Sissoko did not get a move because, until those games for France, nobody thought he deserved one. That is three years of poor performances – particularly away from home – overshadowed by two eye catching ones at a major tournament.
The 27-year-old has the ability to be a wonderful signing for Spurs. Even at the inflated price of £30m, he has the talent to make it look like a shrewd piece of business.
Tottenham have potentially signed the sort of dynamic, box-to-box midfielder they lacked. He is strong, skilful and fast. A supreme athlete who can be devastating on the counter-attack. He could be the V8 engine of Mauricio Pochettino’s team.
But as I wrote shortly after Sissoko’s Euro performances had turned him into a player the likes of Real Madrid and Juventus discussed signing with Newcastle.
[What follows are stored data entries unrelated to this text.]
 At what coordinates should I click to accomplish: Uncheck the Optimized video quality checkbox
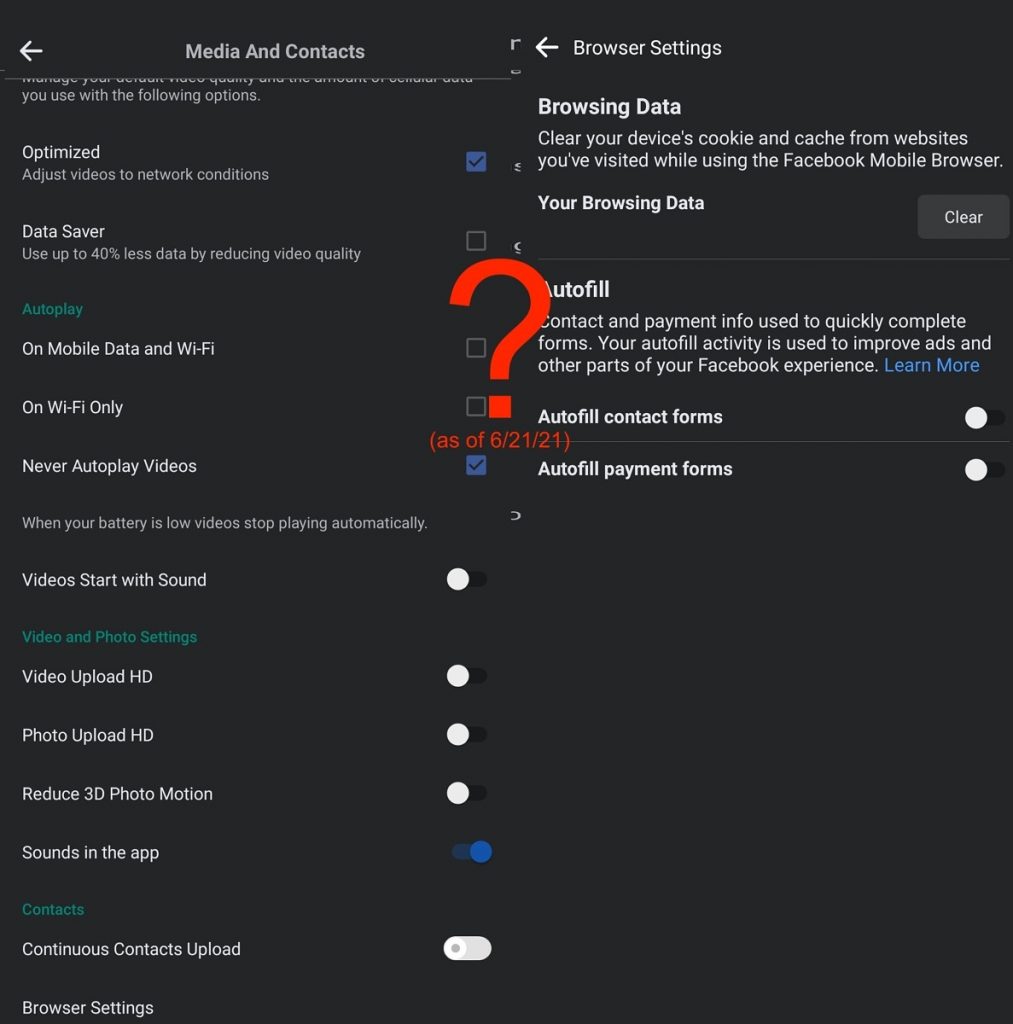click(476, 162)
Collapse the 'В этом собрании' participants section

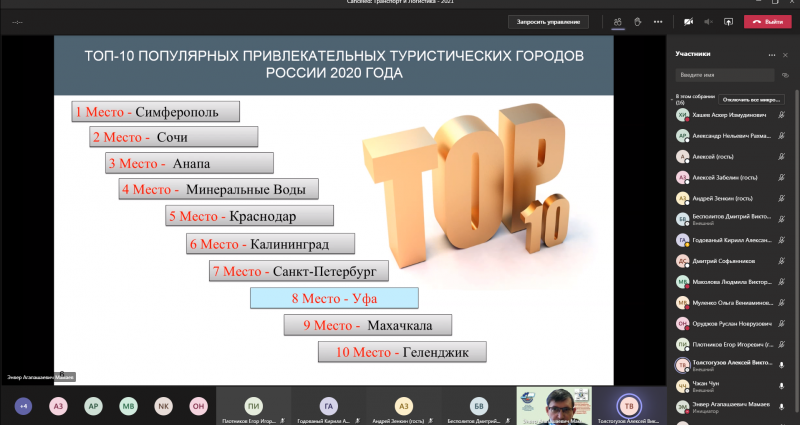coord(673,99)
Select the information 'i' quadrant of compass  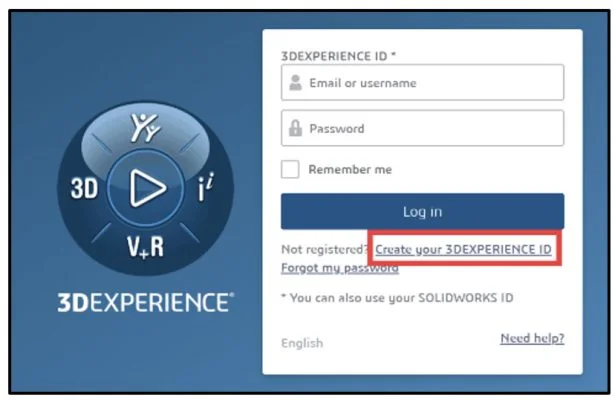coord(205,187)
“The problem – perhaps even the tragedy – is that Sissoko is also a shirker, a mercurial talent who spent most of his time on Tyneside hiding behind the failings of others, content to go through the motions, only switching off his cruise control setting against the glamorous English clubs. Why?
“It hints at a bad mentality, poor motivation and a player whose self-interest and questionable desire could be harmful to the collective rather than beneficial.
“At times, it has seemed as though everything Sissoko has done at Newcastle since he went on strike at Toulouse, to force a £1.7m move in January 2013, has been a calculated step towards the exit door.
“To sum things up, he has given more interviews in France talking about his desire to play for a Champions League club, than performances in a black and white shirt that proved he was good enough.”
Sissoko does not have any excuses anymore. He is not playing in a poor team under a poor manager, as he did so often at Newcastle. He has not joined a stepping stone club. He is where he believes he deserves to be, but now the pressure is on to prove it.